5) Comme l'honorable membre l'aura sans doute entre-temps appris, l'entrée en vigueur de la loi du 21 avril 2007 a été reportée au 1er janvier 2013 au plus tard en vertu des articles 16 et 17 de la loi du 28 décembre 2011 portant des dispositions diverses en matière de justice (I).

Le report était nécessaire pour réaliser toutes les conditions d'entrée en vigueur de la loi de 2007 (réglementation, installation des chambres de l'application des peines, personnel, etc.).

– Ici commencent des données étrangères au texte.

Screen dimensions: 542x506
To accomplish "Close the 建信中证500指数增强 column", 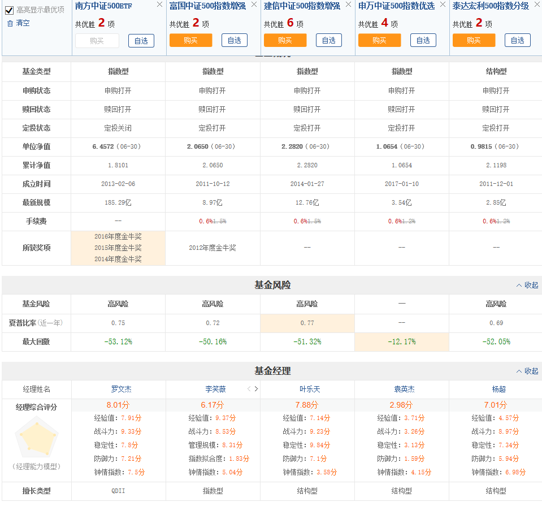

Ces changements organisationnels sont considérables et différents arrêtés d'exécution doivent encore être élaborés concernant notamment les aspects suivants :

  • les modalités et critères d'agrément des psychiatres désignés comme expert (critères à définir par le SPF Santé Publique) ;

  • le modèle d'expertise psychiatrique, qui est une pièce centrale dans la prise de décision d'internement et qui doit donc répondre aux exigences de la loi ;

  • les conditions de sécurité des institutions externes où des internés peuvent être placés doivent pouvoir être connues par les tribunaux de l'application des peines ;

  • la notion de victime et les organismes agréés pour représenter les victimes ;

  • le contenu du rapport ou de l'enquête sociale à réaliser par les maisons de justice ;

  • les modalités de surveillance électronique ;

  • la mise en place de la structure de concertation ;

  • les modalités d'octroi d'une subvention pour les institutions accueillant des internés « low risk » ;

  • le traitement des archives des commissions de défense sociale.

6) J'étudie en ce moment le dossier et le cas échéant, je formulerai au moment opportun des propositions de modifications.